- _Your goal_:
Copy every line of the records below where the word "product" occurs.
---
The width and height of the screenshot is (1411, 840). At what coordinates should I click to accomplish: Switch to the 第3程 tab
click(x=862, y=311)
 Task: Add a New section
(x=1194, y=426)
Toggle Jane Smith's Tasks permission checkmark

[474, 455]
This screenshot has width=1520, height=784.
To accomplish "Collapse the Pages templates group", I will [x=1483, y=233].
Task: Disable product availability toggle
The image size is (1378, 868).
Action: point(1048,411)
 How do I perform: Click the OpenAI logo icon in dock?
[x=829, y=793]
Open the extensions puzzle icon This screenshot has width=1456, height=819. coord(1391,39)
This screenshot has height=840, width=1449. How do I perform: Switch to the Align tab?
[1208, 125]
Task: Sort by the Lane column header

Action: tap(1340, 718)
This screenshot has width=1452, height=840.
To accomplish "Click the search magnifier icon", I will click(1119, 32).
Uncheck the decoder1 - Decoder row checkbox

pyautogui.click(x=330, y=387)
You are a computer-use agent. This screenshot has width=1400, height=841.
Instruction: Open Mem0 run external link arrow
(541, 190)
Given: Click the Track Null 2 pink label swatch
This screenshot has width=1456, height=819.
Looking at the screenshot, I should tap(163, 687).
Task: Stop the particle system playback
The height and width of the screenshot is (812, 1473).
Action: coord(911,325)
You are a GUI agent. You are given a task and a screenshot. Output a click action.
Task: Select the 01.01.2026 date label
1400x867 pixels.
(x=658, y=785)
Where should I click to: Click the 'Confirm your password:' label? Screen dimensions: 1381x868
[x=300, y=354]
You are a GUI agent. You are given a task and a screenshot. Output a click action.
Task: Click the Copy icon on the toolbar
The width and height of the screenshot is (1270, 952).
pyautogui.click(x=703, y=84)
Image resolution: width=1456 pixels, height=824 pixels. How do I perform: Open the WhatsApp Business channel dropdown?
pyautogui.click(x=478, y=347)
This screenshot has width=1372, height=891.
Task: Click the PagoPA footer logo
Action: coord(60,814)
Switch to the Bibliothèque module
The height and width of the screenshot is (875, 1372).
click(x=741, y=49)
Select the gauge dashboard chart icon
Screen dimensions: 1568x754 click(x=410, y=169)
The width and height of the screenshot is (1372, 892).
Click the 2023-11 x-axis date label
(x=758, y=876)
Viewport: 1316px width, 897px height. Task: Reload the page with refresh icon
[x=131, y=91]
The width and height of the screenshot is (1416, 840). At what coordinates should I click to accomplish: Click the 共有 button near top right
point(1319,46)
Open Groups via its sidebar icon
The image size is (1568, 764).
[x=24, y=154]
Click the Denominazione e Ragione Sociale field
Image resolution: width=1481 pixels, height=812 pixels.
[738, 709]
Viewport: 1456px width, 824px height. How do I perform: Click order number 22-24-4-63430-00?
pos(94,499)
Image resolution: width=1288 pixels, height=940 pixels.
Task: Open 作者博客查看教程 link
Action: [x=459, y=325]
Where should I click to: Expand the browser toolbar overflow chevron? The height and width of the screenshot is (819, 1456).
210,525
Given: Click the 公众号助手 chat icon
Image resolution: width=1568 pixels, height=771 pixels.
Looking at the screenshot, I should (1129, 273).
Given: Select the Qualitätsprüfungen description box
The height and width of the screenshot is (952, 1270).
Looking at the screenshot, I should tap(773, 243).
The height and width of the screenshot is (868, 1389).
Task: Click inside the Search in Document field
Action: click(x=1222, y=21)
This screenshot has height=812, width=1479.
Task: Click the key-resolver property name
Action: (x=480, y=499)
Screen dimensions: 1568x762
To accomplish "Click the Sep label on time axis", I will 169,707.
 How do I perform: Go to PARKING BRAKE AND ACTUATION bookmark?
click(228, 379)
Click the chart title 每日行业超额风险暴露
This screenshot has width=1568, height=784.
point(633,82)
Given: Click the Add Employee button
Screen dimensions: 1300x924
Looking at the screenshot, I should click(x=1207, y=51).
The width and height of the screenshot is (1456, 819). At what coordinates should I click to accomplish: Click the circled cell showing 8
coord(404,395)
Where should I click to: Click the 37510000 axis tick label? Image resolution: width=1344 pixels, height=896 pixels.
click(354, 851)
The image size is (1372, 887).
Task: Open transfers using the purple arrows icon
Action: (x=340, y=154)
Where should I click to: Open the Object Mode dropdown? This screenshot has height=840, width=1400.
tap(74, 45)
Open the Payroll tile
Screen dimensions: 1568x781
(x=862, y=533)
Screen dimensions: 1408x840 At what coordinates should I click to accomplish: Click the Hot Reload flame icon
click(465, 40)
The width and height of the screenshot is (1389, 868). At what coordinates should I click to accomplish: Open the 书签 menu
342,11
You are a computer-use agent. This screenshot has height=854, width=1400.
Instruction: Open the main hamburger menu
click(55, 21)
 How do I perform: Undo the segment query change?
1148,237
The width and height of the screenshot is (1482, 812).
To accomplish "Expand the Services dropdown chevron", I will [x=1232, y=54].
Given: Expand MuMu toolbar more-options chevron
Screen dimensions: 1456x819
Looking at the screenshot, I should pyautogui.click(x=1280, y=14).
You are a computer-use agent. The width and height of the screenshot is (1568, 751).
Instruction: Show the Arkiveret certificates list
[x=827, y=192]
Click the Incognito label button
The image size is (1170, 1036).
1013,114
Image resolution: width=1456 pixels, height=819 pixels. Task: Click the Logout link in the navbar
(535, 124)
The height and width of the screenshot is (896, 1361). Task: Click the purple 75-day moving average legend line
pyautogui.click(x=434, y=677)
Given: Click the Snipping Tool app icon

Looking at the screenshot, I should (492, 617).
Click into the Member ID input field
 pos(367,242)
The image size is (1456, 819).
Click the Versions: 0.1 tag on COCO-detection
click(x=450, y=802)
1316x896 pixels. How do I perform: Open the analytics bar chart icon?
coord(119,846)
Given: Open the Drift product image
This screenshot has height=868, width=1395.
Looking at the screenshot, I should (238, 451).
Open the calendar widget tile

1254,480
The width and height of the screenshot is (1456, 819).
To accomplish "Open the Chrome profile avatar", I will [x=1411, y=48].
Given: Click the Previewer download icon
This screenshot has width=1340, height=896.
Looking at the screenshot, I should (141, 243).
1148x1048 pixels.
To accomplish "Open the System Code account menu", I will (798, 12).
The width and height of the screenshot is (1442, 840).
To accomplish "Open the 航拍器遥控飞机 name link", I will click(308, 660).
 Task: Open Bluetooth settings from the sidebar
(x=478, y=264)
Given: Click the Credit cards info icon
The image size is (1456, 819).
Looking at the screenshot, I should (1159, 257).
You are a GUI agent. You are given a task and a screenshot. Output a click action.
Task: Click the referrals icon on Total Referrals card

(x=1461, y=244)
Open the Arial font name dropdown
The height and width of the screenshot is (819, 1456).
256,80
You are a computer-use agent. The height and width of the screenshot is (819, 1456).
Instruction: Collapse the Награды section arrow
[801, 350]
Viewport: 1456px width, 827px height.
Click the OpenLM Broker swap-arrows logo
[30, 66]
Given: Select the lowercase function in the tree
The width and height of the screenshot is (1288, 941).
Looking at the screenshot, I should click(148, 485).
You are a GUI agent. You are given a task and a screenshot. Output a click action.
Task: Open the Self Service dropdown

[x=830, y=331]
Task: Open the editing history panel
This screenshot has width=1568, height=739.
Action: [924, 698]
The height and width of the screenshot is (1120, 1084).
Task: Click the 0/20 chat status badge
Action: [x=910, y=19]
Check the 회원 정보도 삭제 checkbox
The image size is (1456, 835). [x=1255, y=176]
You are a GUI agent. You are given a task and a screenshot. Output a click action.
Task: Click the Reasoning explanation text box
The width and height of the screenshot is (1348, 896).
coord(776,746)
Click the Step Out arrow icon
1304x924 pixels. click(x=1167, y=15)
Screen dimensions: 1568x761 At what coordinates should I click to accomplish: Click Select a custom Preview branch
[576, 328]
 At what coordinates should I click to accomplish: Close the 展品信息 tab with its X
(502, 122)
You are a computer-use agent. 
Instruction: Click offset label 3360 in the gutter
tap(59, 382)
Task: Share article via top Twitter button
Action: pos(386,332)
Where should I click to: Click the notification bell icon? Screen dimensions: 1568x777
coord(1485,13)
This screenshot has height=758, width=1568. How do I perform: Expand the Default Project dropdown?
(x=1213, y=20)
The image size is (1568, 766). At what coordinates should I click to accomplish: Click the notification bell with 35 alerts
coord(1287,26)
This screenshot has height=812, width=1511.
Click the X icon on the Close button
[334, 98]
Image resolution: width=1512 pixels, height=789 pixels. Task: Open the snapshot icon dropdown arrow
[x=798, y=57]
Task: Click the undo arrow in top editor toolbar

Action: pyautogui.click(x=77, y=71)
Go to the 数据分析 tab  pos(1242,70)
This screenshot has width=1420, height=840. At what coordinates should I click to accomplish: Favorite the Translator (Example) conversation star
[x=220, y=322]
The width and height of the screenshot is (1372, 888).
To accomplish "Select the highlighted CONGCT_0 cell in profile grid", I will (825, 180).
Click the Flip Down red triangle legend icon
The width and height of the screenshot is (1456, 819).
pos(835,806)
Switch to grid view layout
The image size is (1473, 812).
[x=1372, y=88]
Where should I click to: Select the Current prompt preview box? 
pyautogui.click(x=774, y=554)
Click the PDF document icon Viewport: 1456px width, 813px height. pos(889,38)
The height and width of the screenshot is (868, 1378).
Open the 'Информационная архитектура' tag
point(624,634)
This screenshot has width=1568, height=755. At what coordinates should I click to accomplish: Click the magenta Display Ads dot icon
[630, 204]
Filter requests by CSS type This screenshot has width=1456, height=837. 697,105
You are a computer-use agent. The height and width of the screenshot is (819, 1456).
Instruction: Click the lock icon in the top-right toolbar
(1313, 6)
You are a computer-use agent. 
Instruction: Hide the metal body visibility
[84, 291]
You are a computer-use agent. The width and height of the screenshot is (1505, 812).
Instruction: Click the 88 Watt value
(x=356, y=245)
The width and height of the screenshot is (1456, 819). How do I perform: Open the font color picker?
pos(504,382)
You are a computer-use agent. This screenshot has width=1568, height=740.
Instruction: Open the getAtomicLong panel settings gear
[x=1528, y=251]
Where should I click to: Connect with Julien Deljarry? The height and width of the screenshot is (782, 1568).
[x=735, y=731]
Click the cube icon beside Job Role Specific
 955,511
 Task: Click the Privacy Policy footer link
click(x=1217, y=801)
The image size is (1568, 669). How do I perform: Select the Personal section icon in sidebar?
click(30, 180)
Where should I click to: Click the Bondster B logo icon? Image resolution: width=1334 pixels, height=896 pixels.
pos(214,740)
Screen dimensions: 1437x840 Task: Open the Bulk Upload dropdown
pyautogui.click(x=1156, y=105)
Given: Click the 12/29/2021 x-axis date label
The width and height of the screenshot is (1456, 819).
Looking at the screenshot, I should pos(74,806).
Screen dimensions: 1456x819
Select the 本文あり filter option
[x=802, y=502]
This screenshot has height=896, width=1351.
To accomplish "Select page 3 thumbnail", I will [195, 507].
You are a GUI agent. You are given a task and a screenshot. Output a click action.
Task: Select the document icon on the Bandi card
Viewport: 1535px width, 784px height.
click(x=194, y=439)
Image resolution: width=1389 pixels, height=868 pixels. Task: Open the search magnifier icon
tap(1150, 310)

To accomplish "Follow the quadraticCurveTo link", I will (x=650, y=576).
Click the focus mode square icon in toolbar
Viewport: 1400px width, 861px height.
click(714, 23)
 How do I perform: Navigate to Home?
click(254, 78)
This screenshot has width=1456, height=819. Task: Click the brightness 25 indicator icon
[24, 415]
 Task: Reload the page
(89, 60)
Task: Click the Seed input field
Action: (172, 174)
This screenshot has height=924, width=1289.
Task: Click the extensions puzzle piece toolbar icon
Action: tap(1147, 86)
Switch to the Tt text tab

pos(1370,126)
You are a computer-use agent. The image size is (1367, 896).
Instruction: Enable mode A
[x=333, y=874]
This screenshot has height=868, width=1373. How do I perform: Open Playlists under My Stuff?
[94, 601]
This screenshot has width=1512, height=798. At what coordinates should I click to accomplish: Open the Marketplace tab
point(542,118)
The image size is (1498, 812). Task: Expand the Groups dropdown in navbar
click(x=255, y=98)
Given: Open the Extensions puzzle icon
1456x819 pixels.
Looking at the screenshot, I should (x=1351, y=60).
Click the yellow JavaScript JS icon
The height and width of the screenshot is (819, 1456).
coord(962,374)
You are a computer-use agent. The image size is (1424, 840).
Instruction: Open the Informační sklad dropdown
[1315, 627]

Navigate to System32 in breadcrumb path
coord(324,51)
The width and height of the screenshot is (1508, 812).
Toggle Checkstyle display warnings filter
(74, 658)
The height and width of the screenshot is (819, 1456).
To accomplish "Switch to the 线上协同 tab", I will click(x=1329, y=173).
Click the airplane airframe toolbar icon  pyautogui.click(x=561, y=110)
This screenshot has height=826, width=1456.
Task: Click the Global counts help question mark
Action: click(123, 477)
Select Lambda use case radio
---
- _Result of the task_:
Task: Disable product availability toggle
Given: Open the Drift product image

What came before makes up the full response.